HAGI++: Head-Assisted Gaze Imputation & Generation

Updated 10 November 2025

HAGI++ is a multi-modal diffusion framework that leverages head orientation and wrist signals to impute and generate realistic gaze trajectories.
It employs cross-modal transformers with self- and cross-attention to capture the natural coupling between eye, head, and body movements.
Empirical results show up to a 25.3% reduction in MAE and close matching of gaze velocity distributions across diverse mobile eye-tracking datasets.

HAGI++ (Head-Assisted Gaze Imputation and Generation) is a multi-modal diffusion-based framework for repairing and generating mobile eye-tracking data using head orientation and additional wearable body signals. It is designed to address missing gaze data due to blinks, detection errors, or environmental factors, advancing the state of the art in both imputation and pure generation of human gaze signals.
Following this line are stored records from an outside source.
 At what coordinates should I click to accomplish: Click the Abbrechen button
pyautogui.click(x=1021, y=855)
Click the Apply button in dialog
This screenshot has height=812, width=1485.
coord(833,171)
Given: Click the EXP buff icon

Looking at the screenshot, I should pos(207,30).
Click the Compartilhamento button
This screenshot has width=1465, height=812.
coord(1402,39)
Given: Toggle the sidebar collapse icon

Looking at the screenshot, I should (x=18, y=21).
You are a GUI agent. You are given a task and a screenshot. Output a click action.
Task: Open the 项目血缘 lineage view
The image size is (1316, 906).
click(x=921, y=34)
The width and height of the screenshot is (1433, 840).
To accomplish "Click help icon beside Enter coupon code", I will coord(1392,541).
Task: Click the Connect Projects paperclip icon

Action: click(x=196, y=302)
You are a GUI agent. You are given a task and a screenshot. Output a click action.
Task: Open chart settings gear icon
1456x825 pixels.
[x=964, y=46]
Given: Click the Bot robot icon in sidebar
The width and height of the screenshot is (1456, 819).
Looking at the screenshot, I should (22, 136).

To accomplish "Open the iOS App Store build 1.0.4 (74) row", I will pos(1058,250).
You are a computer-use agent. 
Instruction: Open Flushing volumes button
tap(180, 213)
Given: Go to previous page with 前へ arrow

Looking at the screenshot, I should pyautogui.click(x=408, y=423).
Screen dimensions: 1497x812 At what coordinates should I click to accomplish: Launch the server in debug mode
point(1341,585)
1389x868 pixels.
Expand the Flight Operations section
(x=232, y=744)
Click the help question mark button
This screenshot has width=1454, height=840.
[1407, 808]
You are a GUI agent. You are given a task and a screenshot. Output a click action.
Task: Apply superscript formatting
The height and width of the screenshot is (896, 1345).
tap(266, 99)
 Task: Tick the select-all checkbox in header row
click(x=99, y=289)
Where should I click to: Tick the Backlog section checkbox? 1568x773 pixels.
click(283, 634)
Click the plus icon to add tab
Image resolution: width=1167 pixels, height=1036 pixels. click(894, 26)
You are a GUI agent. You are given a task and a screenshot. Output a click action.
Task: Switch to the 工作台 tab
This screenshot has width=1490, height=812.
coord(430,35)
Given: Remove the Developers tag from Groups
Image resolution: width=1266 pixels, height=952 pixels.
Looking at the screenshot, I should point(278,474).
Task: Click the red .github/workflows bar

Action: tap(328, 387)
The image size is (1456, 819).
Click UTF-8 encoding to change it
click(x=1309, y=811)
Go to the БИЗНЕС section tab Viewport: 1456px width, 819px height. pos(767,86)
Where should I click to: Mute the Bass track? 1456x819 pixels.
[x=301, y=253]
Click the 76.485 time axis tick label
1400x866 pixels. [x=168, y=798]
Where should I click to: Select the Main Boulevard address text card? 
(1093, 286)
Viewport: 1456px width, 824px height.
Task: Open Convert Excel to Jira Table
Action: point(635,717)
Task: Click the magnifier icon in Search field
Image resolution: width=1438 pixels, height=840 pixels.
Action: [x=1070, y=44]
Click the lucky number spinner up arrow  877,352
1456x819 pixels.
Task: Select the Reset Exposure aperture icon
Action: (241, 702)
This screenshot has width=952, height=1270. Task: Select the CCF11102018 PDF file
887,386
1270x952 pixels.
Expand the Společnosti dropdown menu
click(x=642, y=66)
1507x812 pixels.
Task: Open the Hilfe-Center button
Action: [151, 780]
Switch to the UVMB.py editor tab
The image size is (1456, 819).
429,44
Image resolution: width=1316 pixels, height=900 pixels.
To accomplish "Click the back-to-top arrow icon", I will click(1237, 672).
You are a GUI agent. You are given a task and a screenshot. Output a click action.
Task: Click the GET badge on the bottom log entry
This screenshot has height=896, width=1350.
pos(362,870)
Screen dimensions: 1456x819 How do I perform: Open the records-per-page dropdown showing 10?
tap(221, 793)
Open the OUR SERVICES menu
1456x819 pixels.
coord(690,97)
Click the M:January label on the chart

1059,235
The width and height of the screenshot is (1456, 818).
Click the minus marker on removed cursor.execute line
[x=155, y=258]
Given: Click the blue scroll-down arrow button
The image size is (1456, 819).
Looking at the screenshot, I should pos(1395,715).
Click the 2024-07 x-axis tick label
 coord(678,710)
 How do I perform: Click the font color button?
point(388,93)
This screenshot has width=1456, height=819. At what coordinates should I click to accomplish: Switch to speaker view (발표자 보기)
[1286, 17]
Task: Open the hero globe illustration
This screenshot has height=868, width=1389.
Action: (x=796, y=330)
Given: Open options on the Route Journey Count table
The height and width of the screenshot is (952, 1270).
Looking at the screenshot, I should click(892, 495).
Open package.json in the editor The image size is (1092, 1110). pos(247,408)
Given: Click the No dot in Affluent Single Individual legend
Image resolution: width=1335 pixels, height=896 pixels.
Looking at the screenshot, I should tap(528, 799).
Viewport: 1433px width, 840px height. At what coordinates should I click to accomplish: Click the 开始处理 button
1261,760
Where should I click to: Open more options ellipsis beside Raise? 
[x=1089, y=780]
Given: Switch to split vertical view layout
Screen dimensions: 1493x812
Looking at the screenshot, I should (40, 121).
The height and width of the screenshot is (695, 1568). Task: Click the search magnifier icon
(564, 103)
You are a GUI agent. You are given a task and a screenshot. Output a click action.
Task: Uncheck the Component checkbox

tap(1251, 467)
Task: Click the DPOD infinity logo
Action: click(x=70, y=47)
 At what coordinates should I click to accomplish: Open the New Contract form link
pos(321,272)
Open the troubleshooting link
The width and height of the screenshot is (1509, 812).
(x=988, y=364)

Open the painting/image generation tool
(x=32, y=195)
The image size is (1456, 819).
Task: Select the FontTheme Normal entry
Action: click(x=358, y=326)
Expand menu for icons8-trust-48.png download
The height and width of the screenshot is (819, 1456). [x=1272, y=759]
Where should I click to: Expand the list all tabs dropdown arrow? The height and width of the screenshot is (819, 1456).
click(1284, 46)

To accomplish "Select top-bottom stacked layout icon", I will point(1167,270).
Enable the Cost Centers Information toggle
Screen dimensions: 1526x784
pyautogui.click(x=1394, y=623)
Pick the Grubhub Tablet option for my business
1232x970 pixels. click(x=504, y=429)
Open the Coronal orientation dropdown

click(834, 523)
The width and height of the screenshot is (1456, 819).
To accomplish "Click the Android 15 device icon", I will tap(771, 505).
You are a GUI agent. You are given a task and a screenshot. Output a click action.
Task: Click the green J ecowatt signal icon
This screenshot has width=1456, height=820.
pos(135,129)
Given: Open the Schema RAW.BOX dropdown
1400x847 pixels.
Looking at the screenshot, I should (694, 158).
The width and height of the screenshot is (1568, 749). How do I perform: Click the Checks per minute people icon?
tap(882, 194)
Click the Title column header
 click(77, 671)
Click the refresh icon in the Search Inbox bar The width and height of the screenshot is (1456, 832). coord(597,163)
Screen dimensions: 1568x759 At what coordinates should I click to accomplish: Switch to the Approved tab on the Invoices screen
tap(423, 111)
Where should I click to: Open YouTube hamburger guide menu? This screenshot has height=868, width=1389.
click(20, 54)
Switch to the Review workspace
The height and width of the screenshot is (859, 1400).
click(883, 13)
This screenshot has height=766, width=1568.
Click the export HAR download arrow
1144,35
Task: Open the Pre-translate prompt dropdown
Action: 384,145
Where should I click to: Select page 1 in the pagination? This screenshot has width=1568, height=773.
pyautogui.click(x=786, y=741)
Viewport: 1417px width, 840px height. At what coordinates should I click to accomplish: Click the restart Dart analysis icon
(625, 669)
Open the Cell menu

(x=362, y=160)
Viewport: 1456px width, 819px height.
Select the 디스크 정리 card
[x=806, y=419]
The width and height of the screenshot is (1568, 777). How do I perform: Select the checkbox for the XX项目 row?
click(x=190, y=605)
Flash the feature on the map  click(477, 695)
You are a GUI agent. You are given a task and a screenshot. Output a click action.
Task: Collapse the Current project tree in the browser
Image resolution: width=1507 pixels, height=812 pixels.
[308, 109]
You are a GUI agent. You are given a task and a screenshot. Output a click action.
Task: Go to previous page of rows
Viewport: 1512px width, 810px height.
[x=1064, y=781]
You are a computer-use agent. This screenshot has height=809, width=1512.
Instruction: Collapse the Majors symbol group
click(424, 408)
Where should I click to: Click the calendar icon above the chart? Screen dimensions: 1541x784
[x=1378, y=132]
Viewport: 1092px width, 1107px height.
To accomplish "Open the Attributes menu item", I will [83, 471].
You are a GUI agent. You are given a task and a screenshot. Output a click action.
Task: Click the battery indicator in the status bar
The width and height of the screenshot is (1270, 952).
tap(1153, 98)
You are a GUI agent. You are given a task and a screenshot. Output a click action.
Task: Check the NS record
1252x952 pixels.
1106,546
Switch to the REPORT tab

By leveraging the strong correlation between eye, head, and body movements, HAGI++ produces gaze reconstructions and synthetic trajectories that closely mirror true human visual behaviour, as validated on large-scale mobile eye-tracking datasets.

1. Problem Context and Motivation

Mobile head-mounted eye tracking encounters pervasive data loss from sources such as physiological blinks (typically 150–450 ms per blink), occlusions, pupil-detection failures, and adverse illumination. Such losses introduce discontinuities, degrade data quality, and can render sequences unsuitable for downstream analyses in machine learning and XR interaction.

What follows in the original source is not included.